Ok, this is kind of a long story...it starts with two swedish hitchhiker twins who knocked at my door...not really but it is a long story because I don't know what facts are relevant.
Ok, so I fall off my bike and my 2010 13" Macbook Pro receives blunt trauma. It's in a protective sleeve so I don't think about it. I arrive at school and the computer wakes up from sleep and works, but I can't save anything and its giving me weird hard drive errors. So I restart. Then the computer gets stuck on the Apple start up screen indefinitely. No matter what I do I can't get it to start up.
Everything else works fine. I can run it off of the Mac OSX CD. The guys at the fake Apple store (I live in Israel) can run it off an external hard drive. They tell me it's a hard drive problem and give me a way to high price to fix it.
So I buy my own hard drive. Its a Seagate 750 GB 2.5 inch...blah blah you can see all the details here but I don't think its important.
Luckily I had backed up recently to an external HD. So my sister and I installed the new Hard Drive (easier than I thought!), reinstalled OS X, and then got all my stuff from the back up.
Now everything works well. Or seems to. Until chrome crashes giving me some error about my user profile. Then when I try to open firefox it says it can't be opened because it's already open (which it isn't). Then microsoft word gives me an error that has to do with not enough memory.

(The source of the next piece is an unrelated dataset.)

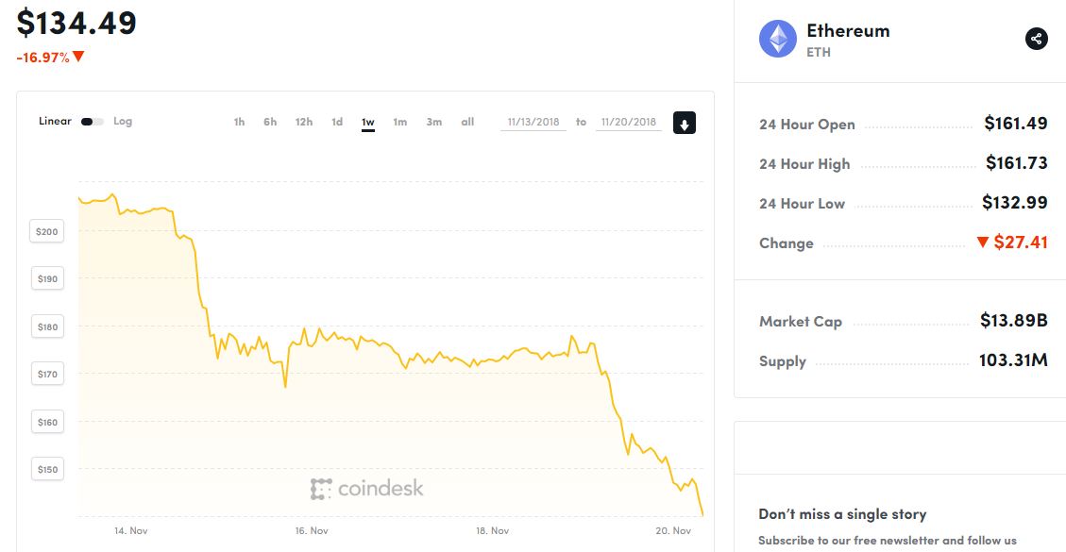1066x552 pixels.
Task: Choose the 1d chart range
Action: [337, 123]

The I get long stretches of a rotating beach ball while my computer thinks... Then..sometimes...I get a...gasp...Kernel Panic.
I tried running disk warrior. I tried running disk utilities. I tried erasing the hard drive and starting again. I still get crashes. I usually restart before I get to Kernel Panics but I can feel them coming.
I don't see any pattern to when it happens. Sometimes I use my computer for hours straight - streaming music and playing games - with no problem. Sometimes it crashes right away. There are no other problems. I can save files to the HD no problem.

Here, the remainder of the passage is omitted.